Create Twitter Wordcloud with Sentiments

You can use this tutorial in the ThinkToStartR package with:

ThinkToStart(“SentimentCloud”,”KEYWORD”,# of tweets,”DATUMBOX API KEY”)

Hey everybody,

some days ago I created a wordcloud filled with tweets of a recent german news topic. And a lot of people asked me if I have some code how I created this cloud. And so here it is.

In the end the plot will basically look like this:

Twitter Wordcloud R

It uses tweets and the datumbox twitter-sentiment API.

Preparation:

First let´s get a datumbox API key like I described in this tutorial:

In the first step you need an API key. So go to the Datumbox website http://www.datumbox.com/ and register yourself. After you have logged in you can see your free API key here: http://www.datumbox.com/apikeys/view/

Like always when we want to work with Twitter we have to go through the authentication process like I described here.

And then we need some packages for this tutorial but they are all available at CRAN:


library(twitteR)
library(RCurl)
library(RJSONIO)
library(stringr)
library(tm)
library(wordcloud)

The last preparation step is defining two functions which will help us a lot. The first cleans the text we send it and removes unwanted chars and the second sends the text to the datumbox API.


clean.text <- function(some_txt)
{
some_txt = gsub("(RT|via)((?:\\b\\W*@\\w+)+)", "", some_txt)
some_txt = gsub("@\\w+", "", some_txt)
some_txt = gsub("[[:punct:]]", "", some_txt)
some_txt = gsub("[[:digit:]]", "", some_txt)
some_txt = gsub("http\\w+", "", some_txt)
some_txt = gsub("[ \t]{2,}", "", some_txt)
some_txt = gsub("^\\s+|\\s+$", "", some_txt)
some_txt = gsub("amp", "", some_txt)
# define "tolower error handling" function
try.tolower = function(x)
{
y = NA
try_error = tryCatch(tolower(x), error=function(e) e)
if (!inherits(try_error, "error"))
y = tolower(x)
return(y)
}

some_txt = sapply(some_txt, try.tolower)
some_txt = some_txt[some_txt != ""]
names(some_txt) = NULL
return(some_txt)
}

getSentiment <- function (text, key){

text <- URLencode(text);

#save all the spaces, then get rid of the weird characters that break the API, then convert back the URL-encoded spaces.
text <- str_replace_all(text, "%20", " ");
text <- str_replace_all(text, "%\\d\\d", "");
text <- str_replace_all(text, " ", "%20");

if (str_length(text) > 360){
text <- substr(text, 0, 359);
}
##########################################

data <- getURL(paste("http://api.datumbox.com/1.0/TwitterSentimentAnalysis.json?api_key=", key, "&text=",text, sep=""))

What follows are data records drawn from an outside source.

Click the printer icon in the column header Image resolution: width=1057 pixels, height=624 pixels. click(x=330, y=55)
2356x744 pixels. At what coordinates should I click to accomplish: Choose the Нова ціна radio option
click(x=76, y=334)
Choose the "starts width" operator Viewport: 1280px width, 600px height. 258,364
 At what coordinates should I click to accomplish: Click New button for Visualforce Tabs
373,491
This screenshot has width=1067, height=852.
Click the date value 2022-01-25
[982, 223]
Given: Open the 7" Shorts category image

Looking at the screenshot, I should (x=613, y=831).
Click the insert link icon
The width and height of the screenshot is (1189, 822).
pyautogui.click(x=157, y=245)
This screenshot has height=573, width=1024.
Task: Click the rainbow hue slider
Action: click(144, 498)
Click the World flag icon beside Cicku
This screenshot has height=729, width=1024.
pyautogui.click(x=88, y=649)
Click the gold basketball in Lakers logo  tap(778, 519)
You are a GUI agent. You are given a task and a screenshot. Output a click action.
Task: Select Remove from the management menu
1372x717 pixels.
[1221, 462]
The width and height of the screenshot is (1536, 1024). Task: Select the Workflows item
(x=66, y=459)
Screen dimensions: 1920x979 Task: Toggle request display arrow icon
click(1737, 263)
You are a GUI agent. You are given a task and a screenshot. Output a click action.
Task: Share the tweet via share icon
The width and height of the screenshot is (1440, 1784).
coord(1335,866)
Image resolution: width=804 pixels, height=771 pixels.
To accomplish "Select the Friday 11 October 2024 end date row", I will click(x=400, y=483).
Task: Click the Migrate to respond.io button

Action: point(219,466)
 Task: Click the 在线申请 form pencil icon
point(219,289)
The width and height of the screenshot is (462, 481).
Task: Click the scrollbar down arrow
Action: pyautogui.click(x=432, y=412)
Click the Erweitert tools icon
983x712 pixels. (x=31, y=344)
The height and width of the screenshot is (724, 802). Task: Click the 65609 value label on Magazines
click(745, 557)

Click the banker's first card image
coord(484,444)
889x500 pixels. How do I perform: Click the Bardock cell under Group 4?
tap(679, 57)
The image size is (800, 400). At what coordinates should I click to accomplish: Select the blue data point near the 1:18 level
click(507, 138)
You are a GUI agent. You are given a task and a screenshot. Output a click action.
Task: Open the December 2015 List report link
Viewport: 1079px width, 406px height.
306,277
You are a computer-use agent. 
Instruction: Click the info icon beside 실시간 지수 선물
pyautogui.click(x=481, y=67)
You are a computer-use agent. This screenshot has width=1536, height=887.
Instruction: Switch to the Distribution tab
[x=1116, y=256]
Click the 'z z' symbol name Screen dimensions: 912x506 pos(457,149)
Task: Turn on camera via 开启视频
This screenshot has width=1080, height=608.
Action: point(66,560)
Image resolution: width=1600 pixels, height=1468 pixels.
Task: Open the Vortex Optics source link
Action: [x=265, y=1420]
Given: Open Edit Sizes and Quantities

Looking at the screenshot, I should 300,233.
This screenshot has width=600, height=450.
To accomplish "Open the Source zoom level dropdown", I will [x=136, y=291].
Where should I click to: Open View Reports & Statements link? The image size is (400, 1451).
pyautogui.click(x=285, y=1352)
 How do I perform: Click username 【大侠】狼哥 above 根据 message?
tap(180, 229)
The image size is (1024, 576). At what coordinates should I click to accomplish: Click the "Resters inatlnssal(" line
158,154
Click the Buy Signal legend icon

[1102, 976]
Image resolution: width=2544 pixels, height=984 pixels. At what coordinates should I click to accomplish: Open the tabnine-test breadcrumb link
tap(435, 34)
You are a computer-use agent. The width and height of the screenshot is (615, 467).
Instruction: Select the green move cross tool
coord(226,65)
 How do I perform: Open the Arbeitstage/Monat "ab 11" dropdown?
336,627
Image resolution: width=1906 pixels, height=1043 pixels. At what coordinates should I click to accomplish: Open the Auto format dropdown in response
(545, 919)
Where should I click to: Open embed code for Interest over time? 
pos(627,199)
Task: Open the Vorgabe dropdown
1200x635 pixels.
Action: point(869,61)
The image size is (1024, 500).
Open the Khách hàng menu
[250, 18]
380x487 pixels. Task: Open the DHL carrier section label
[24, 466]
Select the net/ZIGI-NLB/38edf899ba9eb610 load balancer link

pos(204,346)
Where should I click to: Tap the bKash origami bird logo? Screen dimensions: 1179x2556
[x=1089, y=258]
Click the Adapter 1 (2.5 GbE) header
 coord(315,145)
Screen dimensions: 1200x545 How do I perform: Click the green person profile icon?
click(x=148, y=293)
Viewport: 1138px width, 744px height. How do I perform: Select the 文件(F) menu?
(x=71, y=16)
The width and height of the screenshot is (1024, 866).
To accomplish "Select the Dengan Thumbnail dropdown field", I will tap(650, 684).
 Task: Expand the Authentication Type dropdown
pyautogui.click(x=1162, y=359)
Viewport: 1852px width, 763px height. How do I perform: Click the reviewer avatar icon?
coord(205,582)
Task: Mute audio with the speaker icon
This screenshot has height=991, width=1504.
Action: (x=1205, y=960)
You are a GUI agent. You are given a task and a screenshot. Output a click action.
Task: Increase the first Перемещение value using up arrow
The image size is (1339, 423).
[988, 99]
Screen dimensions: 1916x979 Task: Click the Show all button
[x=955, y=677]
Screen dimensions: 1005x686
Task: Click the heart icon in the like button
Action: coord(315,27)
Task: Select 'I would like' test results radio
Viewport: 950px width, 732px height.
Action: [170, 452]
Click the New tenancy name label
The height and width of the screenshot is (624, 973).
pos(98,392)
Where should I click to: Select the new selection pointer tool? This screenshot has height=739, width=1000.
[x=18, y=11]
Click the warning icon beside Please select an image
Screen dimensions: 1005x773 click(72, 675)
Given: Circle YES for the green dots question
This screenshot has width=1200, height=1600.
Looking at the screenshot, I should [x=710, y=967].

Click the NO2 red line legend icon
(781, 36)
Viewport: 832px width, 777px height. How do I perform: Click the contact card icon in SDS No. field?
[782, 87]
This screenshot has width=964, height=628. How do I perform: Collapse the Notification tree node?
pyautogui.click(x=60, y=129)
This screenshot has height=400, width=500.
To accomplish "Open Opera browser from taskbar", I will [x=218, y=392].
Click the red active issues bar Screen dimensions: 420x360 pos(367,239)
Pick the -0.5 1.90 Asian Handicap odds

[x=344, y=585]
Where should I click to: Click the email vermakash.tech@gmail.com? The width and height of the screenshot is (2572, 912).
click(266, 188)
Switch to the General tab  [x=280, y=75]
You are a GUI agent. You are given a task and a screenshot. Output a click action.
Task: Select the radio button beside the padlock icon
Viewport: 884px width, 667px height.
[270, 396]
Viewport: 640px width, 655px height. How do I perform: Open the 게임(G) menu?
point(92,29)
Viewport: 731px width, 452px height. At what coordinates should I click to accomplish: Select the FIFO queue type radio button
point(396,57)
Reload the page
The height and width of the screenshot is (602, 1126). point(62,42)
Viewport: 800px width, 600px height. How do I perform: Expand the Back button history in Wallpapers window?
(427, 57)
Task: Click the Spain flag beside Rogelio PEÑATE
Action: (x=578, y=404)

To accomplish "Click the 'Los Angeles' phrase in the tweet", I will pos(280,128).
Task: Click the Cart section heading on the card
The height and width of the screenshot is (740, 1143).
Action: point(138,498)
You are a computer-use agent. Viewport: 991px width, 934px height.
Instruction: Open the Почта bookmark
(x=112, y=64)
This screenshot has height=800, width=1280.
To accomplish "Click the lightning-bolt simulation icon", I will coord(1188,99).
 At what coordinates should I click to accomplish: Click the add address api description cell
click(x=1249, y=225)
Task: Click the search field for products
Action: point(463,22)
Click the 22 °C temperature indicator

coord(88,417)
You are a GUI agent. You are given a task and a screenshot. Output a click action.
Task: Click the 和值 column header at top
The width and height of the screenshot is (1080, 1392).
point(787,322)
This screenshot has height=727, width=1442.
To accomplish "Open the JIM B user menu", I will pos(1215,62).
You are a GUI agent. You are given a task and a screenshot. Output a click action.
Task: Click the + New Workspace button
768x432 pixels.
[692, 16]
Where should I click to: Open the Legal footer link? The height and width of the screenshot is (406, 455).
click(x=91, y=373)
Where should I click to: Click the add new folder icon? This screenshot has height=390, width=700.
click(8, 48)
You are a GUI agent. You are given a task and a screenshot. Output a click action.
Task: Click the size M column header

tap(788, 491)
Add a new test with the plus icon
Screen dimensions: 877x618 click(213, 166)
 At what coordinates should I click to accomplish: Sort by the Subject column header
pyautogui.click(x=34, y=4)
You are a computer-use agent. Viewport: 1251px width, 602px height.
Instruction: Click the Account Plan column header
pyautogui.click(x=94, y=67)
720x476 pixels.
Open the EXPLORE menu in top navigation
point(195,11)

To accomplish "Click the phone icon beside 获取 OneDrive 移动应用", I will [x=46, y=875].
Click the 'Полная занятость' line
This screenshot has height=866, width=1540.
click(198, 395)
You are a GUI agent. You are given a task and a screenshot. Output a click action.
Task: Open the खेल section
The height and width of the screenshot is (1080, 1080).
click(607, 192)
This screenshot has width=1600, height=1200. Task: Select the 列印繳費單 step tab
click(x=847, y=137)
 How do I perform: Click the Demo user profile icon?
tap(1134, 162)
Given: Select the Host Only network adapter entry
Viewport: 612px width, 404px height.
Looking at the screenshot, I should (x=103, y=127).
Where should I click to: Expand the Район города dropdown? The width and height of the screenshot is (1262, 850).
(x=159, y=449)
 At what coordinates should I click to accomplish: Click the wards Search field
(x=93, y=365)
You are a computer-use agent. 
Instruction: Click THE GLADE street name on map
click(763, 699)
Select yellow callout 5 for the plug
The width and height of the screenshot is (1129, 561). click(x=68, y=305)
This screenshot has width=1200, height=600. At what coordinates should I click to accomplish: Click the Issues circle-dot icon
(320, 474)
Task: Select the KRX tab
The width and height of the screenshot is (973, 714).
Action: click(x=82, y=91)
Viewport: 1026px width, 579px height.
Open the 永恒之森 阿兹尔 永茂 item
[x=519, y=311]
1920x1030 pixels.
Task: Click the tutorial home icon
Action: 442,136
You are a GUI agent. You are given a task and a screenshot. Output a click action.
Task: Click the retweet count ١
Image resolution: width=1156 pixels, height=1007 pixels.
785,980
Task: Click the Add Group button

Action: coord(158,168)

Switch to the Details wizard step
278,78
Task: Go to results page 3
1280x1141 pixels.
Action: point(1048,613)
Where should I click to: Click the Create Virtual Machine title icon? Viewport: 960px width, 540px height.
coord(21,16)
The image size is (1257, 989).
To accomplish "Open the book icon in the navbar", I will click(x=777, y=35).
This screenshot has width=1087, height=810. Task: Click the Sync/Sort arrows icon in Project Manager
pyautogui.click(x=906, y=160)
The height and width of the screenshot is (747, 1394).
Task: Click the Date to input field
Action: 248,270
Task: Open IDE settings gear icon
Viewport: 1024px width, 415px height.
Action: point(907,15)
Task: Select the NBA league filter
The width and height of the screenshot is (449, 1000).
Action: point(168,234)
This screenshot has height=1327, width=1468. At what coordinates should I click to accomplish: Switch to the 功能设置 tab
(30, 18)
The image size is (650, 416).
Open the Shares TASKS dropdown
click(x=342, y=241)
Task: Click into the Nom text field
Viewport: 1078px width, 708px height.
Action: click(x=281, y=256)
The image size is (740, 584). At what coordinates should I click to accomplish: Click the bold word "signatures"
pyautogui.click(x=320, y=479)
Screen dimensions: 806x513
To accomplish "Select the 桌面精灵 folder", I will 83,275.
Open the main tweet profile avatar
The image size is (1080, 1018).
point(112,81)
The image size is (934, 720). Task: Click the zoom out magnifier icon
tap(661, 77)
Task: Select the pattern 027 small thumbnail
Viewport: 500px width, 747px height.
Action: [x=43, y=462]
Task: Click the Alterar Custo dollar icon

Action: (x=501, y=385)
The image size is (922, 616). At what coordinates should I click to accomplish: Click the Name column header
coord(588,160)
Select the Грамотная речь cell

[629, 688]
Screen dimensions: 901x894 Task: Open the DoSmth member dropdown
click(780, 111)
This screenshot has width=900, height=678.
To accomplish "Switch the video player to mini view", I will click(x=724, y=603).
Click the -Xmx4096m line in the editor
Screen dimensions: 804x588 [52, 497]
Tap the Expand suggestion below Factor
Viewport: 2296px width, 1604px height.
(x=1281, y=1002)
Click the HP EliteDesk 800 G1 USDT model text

js <- fromJSON(data, asText=TRUE);

# get mood probability
sentiment = js$output$result

###################################
return(list(sentiment=sentiment))
}

Let´s start!

First we have to get some tweets:


tweets = searchTwitter("iPhone", 20, lang="en")

Then we get the text from these tweets and remove all the unwanted chars:


# get text
tweet_txt = sapply(tweets, function(x) x$getText())

# clean text
tweet_clean = clean.text(tweet_txt)
tweet_num = length(tweet_clean)

Now we create a dataframe where we can save all our data in like the tweet text and the results of the sentiment analysis.


tweet_df = data.frame(text=tweet_clean, sentiment=rep("", tweet_num),stringsAsFactors=FALSE)

In the next step we apply the sentiment analysis function getSentiment() to every tweet text and save the result in our dataframe. Then we delete all the rows which don´t have a sentiment score. This sometimes happens when unwanted characters survive our cleaning procedure.


# apply function getSentiment
 sentiment = rep(0, tweet_num)
 for (i in 1:tweet_num)
 {
 tmp = getSentiment(tweet_clean[i], db_key)

 tweet_df$sentiment[i] = tmp$sentiment

 print(paste(i," of ", tweet_num))

}

# delete rows with no sentiment
tweet_df <- tweet_df[tweet_df$sentiment!="",]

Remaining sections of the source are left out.